One of the four regulations, known as the Tailoring Rule, raises the statutory thresholds that automatically trigger PSD permitting requirements by relying on judicial doctrines such as "absurd results" and "administrative necessity." While raising the statutory thresholds effectively exempts residential construction from PSD permitting obligations, this purported relief is uncertain and temporary. EPA does not provide a permanent exemption for small sources, only a promise to not regulate until 2016. Finally, EPA's interpretation of its ability to ignore the statutory thresholds represents a dramatic expansion of its authority, which if upheld, would make it extremely difficult for the courts and even Congress to limit EPA's actions.
Your Home Builders Association's partner, the National Association of Home Builders, joined an industry coalition to challenge all four regulations on the grounds that EPA misinterpreted its obligations under the Clean Air Act.
On June 26, 2012, the court issued one opinion deciding all four petitions. The court found that EPA's Endangerment Finding and Auto Rule were valid, and that all parties lacked standing to challenge the Tailoring and Timing rules. The industry coalition to which NAHB belongs filed a petition for rehearing on Aug. 10, 2012, and a divided full court issued its decision on Dec. 20, 2012. While a majority of judges voted to deny the petition, two judges took the unusual step of writing detailed dissents to the petition's denial. One dissent in particular supported the industry coalition's arguments.
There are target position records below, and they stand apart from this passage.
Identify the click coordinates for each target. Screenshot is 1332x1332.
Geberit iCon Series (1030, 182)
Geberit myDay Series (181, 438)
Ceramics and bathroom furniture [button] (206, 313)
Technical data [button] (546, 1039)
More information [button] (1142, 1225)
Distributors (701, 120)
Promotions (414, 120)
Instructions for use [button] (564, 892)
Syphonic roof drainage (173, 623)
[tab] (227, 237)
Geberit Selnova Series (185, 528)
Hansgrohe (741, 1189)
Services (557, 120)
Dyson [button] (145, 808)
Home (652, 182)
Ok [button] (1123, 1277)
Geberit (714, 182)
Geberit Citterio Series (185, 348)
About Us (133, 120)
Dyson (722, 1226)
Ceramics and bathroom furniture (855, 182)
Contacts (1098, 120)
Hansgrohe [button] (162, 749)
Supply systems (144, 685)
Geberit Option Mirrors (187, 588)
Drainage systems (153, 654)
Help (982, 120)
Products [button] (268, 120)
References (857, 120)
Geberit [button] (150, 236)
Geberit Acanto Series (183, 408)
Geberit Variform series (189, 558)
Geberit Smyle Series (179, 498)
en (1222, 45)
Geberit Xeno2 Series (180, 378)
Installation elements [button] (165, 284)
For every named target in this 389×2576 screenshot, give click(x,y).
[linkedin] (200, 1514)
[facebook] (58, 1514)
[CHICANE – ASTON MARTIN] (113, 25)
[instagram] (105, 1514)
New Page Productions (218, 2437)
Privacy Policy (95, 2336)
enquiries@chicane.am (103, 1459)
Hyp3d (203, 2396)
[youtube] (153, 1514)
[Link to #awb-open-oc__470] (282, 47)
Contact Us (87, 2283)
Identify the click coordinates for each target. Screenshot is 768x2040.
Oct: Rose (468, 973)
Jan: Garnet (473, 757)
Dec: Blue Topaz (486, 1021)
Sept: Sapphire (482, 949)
On April 18, 2013, NAHB as a member of the industry coalition filed a cert petition with the U.S. Supreme Court. EPA filed its opposition to cert on July 22, 2013, and the coalition filed its reply on Aug. 6, 2013.
On Oct. 15, 2013, the Supreme Court agreed to hear this case on the following issue: “Whether EPA permissibly determined that its regulation of greenhouse gas emissions from new motor vehicles triggered permitting requirements under the Clean Air Act for stationary sources that emit greenhouse gases.” Briefing will take place through the winter, and oral argument will occur in February 2014. This marks NAHB's second trip to the Supreme Court as a petitioner.